2014-12-12 14:25:00

Sciopero generale: il commento dell'economista Bevilacqua


"Lo sciopero? Reazioni che non mi sorprendono. Una parte dei sindacati percepisce che stavolta la riforma cambierà veramente il mercato del lavoro". All'indomani dello sciopero generale di Cgil e Uil, è questa la valutazione espressa dal ministro dell'Economia, Pier Carlo Padoan.  In fondo, osserva il titolare del dicastero di Via XX Settembre, "la storia delle riforme è fatta anche di conflitti". Per un commento sulle ragioni della protesta, al microfono di Marco Guerra, abbiamo sentito l’economista ed esperto del lavoro, Nunzio Bevilacqua:

R. – I sindacati fanno il loro dovere, quello di cercare di preservare al massimo quelli che sono i diritti dei lavoratori. D’altro canto, però, è inevitabile oggi che, se vogliamo continuare a preservare i diritti, qualche cosa nel mondo del lavoro deve necessariamente cambiare, altrimenti non ci sarà più la sostenibilità del lavoro. È sicuramente un importante passo quello che il governo ha fatto con il "Jobs Act", ma sicuramente non basta per risolvere i problemi dell’Italia. Quindi, se questo contrasto è civile – affinché le modifiche che avverranno nel mondo del lavoro saranno condivise e magari anche migliorate in determinati punti – ben venga un confronto. Ma certamente oggi non possiamo più stare fermi, perché il modo del lavoro deve andare avanti per continuare a creare lavoro.
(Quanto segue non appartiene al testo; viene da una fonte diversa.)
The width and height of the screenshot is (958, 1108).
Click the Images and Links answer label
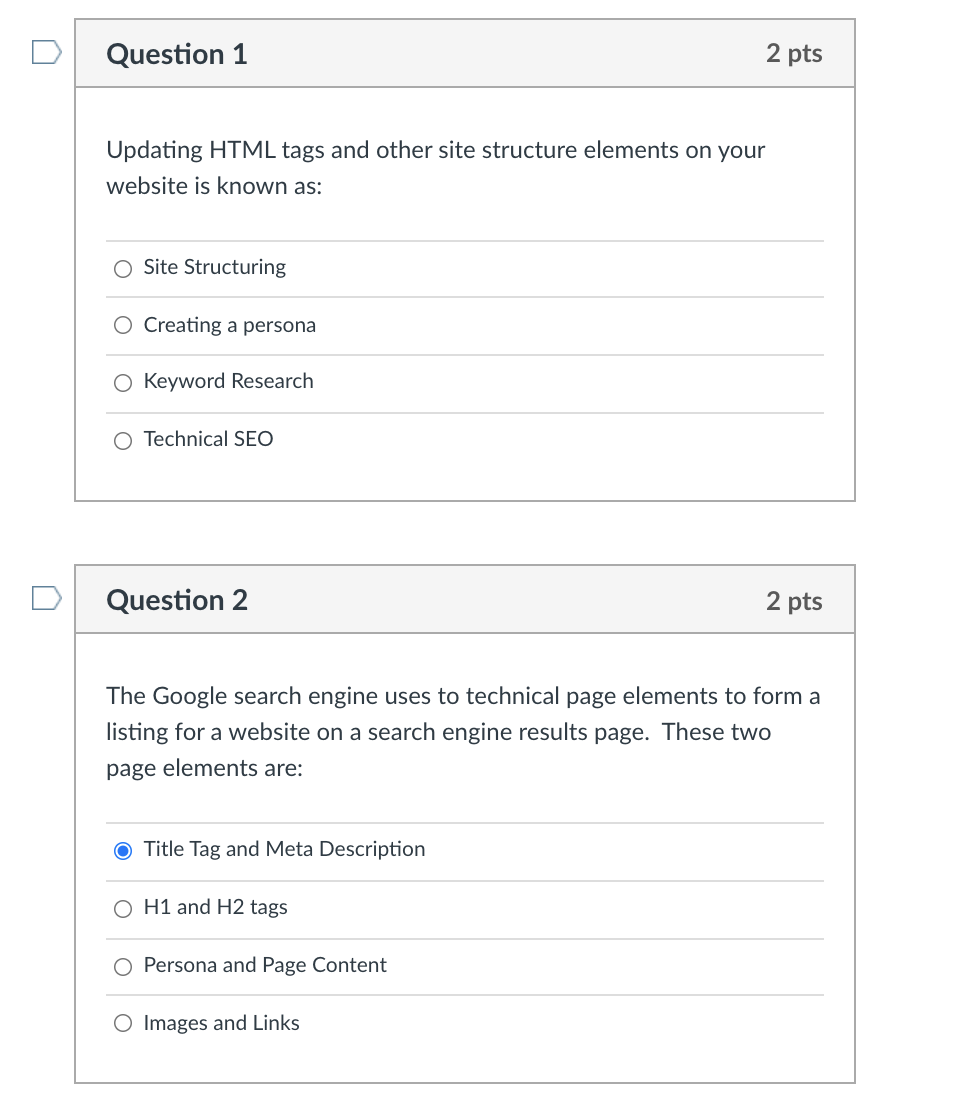point(221,1023)
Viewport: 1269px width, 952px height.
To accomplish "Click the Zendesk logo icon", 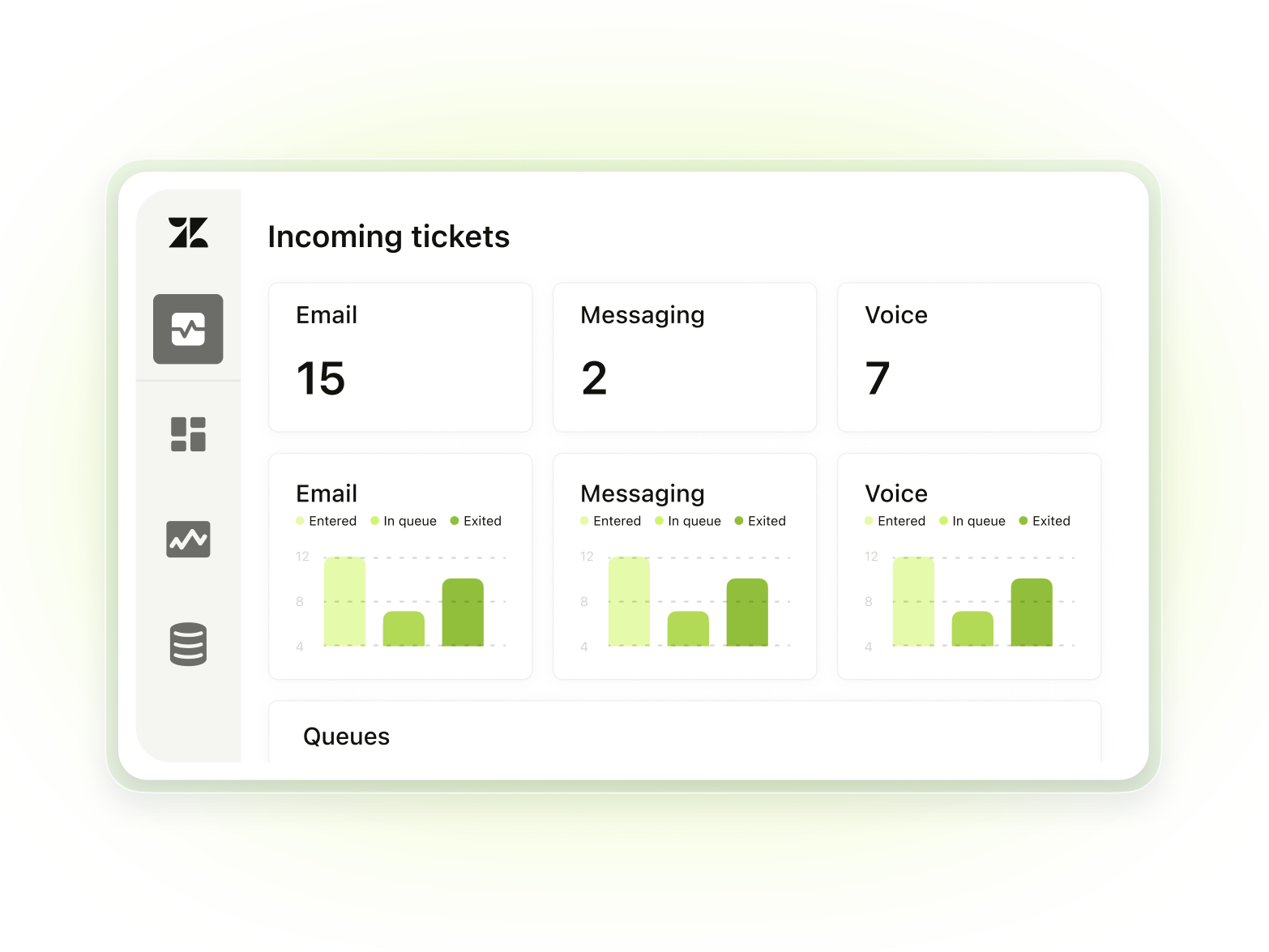I will pos(188,233).

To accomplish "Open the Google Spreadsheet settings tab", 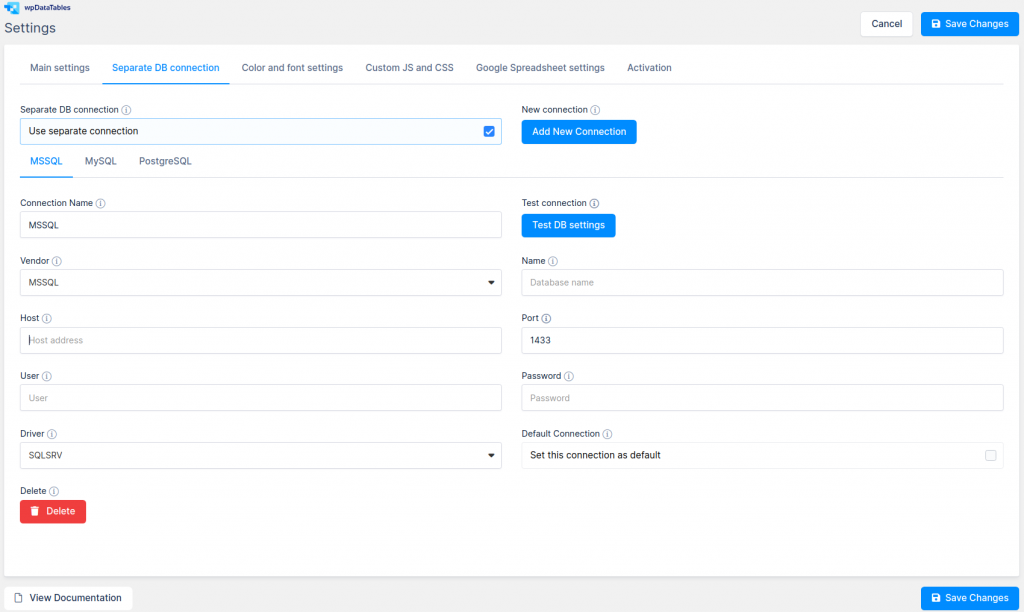I will [540, 68].
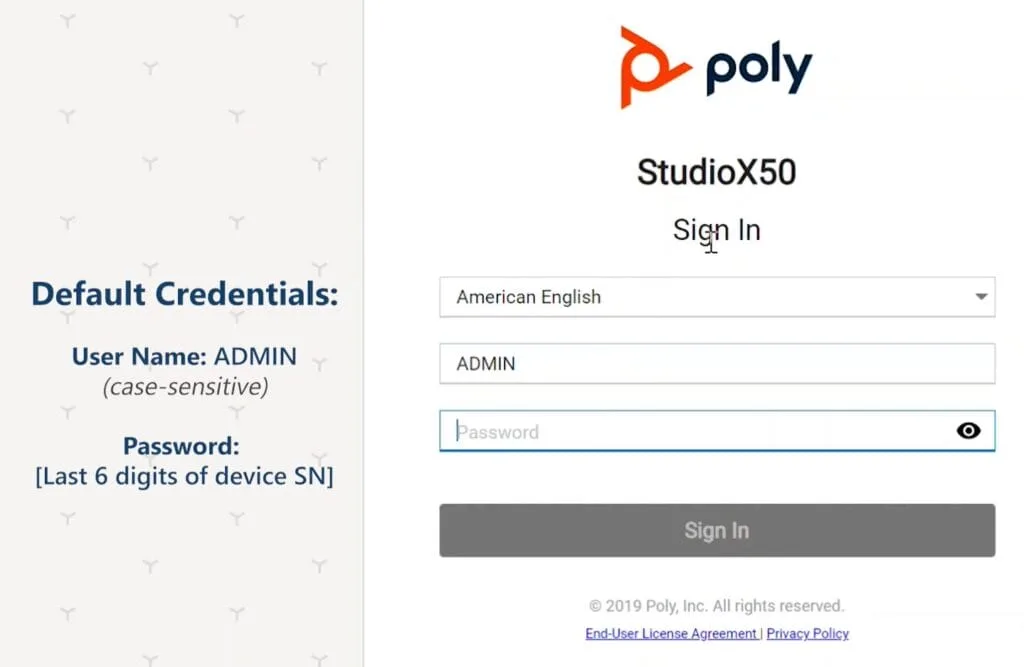Open the End-User License Agreement

(670, 633)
D. – Quindi, non c’è il rischio di un’eventuale guerra generazionale tra chi ha un po’ di diritti e vede levarseli e i giovani che invece chiedono un minimo di garanzie nel contesto di un lavoro precario?

R. – Ci vuole sicuramente una giusta mediazione tra queste due istanze, quindi tra un livello occupazionale, che a livello quantitativo deve aumentare, e preservare una qualità del lavoro che, purtroppo, dobbiamo renderci conto in questi tempi non può essere pari a quello di 20 o 30 anni fa, perché non avremmo più la sostenibilità.

D. – Tra le altre cose, al centro delle richieste dei sindacati l’estensione del bonus degli 80 euro a pensionati e incapienti e lo sblocco del contratto del pubblico impiego. Insomma, si chiede una risposta dello Stato alla crisi che attanaglia le famiglie. Però, c’è anche l’Europa che continua a far sentire la pressione in tema di austerità e conti pubblici…

R. – Il governo Renzi sta facendo tutto quello che è nelle umane possibilità per poter cercare di sbloccare un’economia italiana che effettivamente è ancora in sofferenza. Per quanto riguarda l’estensione degli 80 euro, sono perfettamente d’accordo sulla necessità di estenderlo ai pensionati ma anche, per una questione di uguaglianza sostanziale, ai titolari di partite Iva. Purtroppo, la grande battaglia si combatterà sul trovare le risorse finanziare per coprire queste misure.

D. – Di oggi sono i dati che rilevano una produzione industriale in Italia in calo anche a ottobre. Si può trovare una via per la crescita malgrado questa pressione dell’Europa?

R. – La via della crescita si trova sul sentiero del taglio della tassazione sulla produzione. Il nostro è un Paese purtroppo poco competitivo, abbiamo un grande prodotto in termini di made in Italy, ma purtroppo non riusciamo ad essere competitivi, perché rimanendo con questo livello di tassazione, la concorrenza di altri Paesi è troppo forte. E la politica industriale è necessario che venga accompagnata non solo da una diminuzione delle tasse, ma anche da un sistema burocratico che guardi ad altri Paesi europei come modello di efficienza, perché prima del livello di tassazione, il vero cruccio dell’imprenditore nell’iniziare una produzione e nell’assumere è il peso della burocrazia italiana.